Les millions de dollars des conservateurs dépensés en publicités négatives pour “brainwasher” les cerveaux des Canadiens ne pouvaient rien durant le débat des Chefs. Dion s’est montré au public tel que nous le connaissons : maîtrisant ses dossiers, respectueux de ses adversaires et prêt à agir le 15 octobre au matin.
Voilà donc pourquoi ce n’est pas une surprise pour ceux qui le connaissent vraiment de lire les commentaires de la presse et les sondages de ce matin.
Et vous qu’en avez-vous pensé ?
AVANTAGE DION
Le libéral Stéphane Dion n’a pas cassé la baraque, mais il est celui qui a le mieux tiré son épingle du jeu hier soir.

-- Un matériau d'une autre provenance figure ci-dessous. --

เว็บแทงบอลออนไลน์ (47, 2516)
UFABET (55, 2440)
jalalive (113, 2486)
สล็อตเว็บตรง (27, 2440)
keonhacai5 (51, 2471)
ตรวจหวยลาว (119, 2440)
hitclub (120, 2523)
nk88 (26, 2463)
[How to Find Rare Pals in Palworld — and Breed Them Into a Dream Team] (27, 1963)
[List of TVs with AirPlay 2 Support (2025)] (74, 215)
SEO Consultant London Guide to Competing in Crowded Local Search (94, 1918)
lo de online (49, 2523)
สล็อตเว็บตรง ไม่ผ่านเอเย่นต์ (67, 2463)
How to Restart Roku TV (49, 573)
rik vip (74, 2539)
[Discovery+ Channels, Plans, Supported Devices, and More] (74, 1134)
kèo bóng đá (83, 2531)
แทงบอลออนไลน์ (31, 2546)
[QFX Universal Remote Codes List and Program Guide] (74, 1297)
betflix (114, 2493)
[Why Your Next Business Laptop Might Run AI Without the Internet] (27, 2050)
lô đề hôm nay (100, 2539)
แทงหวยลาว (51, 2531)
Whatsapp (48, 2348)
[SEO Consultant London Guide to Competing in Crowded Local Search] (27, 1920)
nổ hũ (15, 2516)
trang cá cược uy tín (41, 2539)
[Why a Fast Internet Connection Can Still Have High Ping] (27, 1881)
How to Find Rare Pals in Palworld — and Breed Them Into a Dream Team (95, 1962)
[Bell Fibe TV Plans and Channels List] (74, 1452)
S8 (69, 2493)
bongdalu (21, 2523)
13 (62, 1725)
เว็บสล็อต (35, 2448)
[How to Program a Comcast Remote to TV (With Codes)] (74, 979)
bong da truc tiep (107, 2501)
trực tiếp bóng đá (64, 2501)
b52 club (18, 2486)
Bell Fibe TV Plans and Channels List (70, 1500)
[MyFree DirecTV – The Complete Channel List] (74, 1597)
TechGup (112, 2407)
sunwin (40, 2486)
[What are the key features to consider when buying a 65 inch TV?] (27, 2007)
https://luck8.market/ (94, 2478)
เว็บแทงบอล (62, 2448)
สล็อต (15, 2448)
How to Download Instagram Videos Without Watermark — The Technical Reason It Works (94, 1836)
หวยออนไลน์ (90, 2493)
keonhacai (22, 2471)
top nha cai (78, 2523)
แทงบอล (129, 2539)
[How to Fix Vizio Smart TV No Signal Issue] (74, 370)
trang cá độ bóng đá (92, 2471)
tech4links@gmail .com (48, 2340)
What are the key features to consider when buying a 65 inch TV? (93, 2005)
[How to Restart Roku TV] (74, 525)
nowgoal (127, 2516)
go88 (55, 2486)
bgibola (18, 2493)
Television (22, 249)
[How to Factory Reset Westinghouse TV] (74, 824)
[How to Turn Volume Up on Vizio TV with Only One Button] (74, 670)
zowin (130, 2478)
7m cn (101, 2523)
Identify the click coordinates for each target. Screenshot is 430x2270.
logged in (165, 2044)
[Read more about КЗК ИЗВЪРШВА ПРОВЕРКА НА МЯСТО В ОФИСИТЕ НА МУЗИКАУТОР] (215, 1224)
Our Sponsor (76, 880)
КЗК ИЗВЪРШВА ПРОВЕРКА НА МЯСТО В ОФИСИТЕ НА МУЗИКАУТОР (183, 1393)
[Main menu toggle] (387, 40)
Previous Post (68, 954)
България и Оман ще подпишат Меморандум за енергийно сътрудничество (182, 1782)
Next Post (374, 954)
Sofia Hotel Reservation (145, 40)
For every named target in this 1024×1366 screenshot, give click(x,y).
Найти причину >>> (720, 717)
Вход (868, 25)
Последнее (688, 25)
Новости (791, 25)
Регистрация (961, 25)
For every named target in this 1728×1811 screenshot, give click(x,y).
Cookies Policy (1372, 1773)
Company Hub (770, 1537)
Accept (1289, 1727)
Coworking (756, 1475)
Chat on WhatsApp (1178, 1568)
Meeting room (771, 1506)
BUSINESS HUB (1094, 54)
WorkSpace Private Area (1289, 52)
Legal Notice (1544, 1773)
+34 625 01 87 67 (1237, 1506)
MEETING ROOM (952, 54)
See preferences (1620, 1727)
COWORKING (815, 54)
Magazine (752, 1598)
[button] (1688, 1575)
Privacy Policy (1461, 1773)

Il ne s’est pas contenté d’attaquer le premier ministre sortant. Il a profité de ses interventions pour présenter son programme, étayer ses propositions. C’est ce qu’on attend d’un débat des chefs.
Les débats tournent à vide lorsqu’ils sont le théâtre d’attaques démagogiques et populistes. Ils acquièrent un sens lorsque des candidats saisissent les occasions offertes pour exposer leur vision.
C’est ce que M. Dion a fait. Il a livré de la substance. Surtout, il l’a fait de façon intelligible. Et ce, dès le début de l’engagement qui a porté sur la crise financière américaine. [...]
Le chef conservateur, Stephen Harper, n’a pas été à la hauteur. Il savait qu’il serait la cible de toutes les attaques. Ses explications tombaient néanmoins à plat.
Ce qui étonne est qu’il n’a rien proposé. Pas même sur le thème de la crise financière qu’il avait pourtant lui-même réclamé au consortium des télédiffuseurs.
Il a été desservi par le fait que cet exercice se déroulait en français. Mais aussi par l’extrême prudence dont il a fait preuve.
Comme si les compressions dans le domaine culturel et le durcissement des peines contre les jeunes contrevenants l’avaient d’emblée placé sur la défensive.
Il faut cependant se souvenir que ce n’est pas lors des débats que M. Harper a remporté le scrutin de 2006. C’est lorsqu’il a promis, dans un discours à Québec, qu’il réglerait le déséquilibre fiscal et qu’il pratiquerait un fédéralisme d’ouverture.
Présentera-t-il quelque chose sur le pouvoir fédéral de dépenser d’ici le 14 octobre?